Both of these groups have cerebral atrophy which leads to an increased tension on cerebral veins.

301
Q

What triplet code is repeated in Huntington’s disease?

A

CAG triplet repeat.

> 39 repeats = HD.

302
Q

Give 2 early signs of Huntington’s disease.

A
  1. Irritability.
  2. Depression.
  3. Personality change.
303
Q

Give 3 later signs of Huntington’s disease.

A
  1. Chorea - fidgety.
  2. Psychiatric problems.
  3. Dementia.
304
Q

Describe the pathophysiology behind myasthenia gravis.

A

Myasthenia gravis is an autoimmune disorder.
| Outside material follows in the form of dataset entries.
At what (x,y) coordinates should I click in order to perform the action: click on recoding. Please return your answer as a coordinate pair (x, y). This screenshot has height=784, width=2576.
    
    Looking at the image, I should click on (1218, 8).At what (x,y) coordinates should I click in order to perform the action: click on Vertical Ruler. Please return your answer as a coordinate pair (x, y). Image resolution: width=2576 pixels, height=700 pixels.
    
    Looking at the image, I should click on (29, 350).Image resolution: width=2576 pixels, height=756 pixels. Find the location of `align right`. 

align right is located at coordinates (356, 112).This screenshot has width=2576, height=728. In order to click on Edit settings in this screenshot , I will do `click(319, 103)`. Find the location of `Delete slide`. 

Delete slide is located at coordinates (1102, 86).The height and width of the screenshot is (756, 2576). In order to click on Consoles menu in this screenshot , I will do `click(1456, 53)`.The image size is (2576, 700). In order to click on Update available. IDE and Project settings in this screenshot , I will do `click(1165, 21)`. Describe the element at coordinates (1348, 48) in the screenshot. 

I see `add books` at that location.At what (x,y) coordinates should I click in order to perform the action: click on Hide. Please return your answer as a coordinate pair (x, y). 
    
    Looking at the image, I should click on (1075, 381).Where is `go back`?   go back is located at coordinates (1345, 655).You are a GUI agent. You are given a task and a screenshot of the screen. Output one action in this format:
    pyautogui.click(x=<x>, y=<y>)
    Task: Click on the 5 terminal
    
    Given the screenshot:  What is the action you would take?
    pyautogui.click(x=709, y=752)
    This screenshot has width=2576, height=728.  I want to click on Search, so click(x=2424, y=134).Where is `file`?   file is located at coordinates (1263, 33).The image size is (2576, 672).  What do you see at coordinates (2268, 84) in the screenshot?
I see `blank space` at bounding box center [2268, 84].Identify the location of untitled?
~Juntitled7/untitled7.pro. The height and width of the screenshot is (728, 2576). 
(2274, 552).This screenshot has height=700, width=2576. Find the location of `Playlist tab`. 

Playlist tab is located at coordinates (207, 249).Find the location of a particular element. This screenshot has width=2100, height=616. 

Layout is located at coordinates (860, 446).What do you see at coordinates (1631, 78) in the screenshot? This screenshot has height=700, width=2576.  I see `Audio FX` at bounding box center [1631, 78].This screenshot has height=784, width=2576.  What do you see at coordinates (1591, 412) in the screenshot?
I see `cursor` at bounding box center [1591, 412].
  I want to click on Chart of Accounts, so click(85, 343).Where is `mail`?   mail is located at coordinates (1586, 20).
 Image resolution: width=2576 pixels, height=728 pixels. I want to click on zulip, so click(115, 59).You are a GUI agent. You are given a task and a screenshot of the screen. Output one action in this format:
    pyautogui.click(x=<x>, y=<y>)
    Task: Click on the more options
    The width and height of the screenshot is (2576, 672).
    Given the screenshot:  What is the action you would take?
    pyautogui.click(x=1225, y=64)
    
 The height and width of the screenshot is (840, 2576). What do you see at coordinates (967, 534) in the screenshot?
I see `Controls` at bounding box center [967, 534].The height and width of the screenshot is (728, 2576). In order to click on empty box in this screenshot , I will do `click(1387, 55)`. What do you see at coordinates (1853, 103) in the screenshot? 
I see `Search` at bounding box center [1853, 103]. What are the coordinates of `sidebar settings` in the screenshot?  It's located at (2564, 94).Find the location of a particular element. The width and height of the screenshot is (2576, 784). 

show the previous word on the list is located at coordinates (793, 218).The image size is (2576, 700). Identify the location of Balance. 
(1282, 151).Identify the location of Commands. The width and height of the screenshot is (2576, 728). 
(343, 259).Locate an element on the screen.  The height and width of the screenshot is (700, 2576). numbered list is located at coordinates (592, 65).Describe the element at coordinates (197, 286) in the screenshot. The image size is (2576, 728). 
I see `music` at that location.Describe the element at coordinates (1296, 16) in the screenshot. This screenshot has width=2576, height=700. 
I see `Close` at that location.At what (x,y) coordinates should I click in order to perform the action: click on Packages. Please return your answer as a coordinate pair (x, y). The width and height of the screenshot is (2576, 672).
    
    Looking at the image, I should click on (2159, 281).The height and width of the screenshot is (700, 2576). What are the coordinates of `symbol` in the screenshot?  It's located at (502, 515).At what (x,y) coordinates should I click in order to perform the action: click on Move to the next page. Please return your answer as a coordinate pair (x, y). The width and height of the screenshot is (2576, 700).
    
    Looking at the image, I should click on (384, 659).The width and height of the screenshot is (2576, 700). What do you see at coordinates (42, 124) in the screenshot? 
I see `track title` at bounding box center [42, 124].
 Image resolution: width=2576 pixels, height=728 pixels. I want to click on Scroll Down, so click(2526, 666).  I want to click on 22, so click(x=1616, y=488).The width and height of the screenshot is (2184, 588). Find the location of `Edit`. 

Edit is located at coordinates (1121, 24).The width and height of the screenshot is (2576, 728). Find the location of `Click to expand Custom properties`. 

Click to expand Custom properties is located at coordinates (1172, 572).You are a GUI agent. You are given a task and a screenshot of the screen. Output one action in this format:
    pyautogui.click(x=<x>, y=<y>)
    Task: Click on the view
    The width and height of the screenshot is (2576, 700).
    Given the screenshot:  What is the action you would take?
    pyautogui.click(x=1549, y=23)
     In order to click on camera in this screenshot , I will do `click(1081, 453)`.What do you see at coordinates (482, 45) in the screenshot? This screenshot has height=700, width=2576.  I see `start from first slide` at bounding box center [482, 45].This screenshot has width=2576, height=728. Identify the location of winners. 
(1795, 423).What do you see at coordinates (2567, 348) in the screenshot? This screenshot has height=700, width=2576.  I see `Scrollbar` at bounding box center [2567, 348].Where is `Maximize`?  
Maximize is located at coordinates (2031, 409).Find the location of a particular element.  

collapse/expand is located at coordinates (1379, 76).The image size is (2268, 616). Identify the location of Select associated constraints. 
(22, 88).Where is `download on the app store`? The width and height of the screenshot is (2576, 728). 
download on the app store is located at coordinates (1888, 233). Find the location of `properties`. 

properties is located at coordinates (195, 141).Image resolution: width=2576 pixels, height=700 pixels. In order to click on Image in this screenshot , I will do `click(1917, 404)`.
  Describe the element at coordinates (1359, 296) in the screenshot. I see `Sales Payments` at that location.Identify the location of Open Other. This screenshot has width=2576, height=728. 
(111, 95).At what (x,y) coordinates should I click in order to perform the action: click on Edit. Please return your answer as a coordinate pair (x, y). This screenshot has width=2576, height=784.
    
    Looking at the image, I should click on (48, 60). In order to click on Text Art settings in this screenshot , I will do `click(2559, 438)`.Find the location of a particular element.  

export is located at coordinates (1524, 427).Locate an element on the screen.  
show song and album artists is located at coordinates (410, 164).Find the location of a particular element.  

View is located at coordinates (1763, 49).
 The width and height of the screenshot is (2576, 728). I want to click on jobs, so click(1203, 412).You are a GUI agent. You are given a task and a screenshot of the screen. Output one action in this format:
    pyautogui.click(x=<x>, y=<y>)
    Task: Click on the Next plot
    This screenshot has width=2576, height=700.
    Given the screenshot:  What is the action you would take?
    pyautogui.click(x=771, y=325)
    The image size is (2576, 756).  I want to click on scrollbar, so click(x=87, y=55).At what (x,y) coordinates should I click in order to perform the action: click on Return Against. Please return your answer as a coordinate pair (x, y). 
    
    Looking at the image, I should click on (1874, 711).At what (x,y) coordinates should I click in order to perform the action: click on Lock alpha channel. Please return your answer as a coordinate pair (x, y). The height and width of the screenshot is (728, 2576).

Auto-antibodies (IgG) attach to Ach receptors and destroy them -> fewer action potentials fire -> muscle weakness and fatigue.

305
Q

Give 2 symptoms of myasthenia gravis.

A

Muscle weakness and fatigue.

306
Q

What investigations might you do it see if someone has myasthenia gravis?

A
  1. Serum anti-Ach receptor antibodies.
  2. Ask the patient to count to 50.
307
Q

Give an example of an acute neuroapthy.

A

Guillain-barré syndrome.

308
Q

What can cause Guillain-barré syndrome?

A

Often post-infection e.g. following CMV, EBV, campylobacter jejuni infection.

309
Q

Describe the symptoms seen in Guillain-barré syndrome.

A

ASCENDING muscle weakness, changes in sensation/pain.

310
Q

What nerve is affected in carpal tunnel syndrome?

A

The median nerve.

311
Q

Give 3 risk factors for carpal tunnel syndrome.

A
  1. Pregnancy.
  2. Obesity.
  3. RA.
  4. Hypothyroidism.
  5. Acromegaly.
312
Q

What investigations might you do in someone who you suspect has carpal tunnel syndrome?

A

Tinnel’s and Phalen’s test.

313
Q

What are the 4 stages of a seizure?

A
  1. Prodromal - often emotional signs.
  2. Aura.
  3. Ictal.
  4. Post-ictal - often drowsy and confused.
314
Q

Give an example of a polyneuropathy.

A

Guillain-barré syndrome.

315
Q

MND: give 3 limb onset symptoms.

A
  1. Weakness.
  2. Clumsiness.
  3. Wasting of muscles.
  4. Foot drop.
  5. Tripping.
316
Q

MND: give 3 bulbar onset symptoms.

A
  1. Dysarthria.
  2. Slurred speech.
  3. Dysphagia.
  4. Wasting and fasciculation of the tongue.
317
Q

MND: give 3 respiratory onset symptoms.

A
  1. Dyspnoea.
  2. Orthopnoea.
  3. Poor sleep.
318
Q

What is the treatment for Alzheimer’s disease?

A

Supportive care.
AChE inhibitors e.g. galantamine.

319
Q

What is the treatment for raised ICP?

A

Osmotic diuresis with mannitol.

320
Q

What are the 4 main signs seen in PD?

A
  1. Resting tremor.
  2. Bradykinesia.
  3. Postural instability.
  4. Rigidity.
321
Q

What auto antibodies might be present in someone with myasthenia gravis?

A
  1. Anti-AChR antibodies.
  2. Antibodies against tyrosine kinase - anti-MuSK antibodies.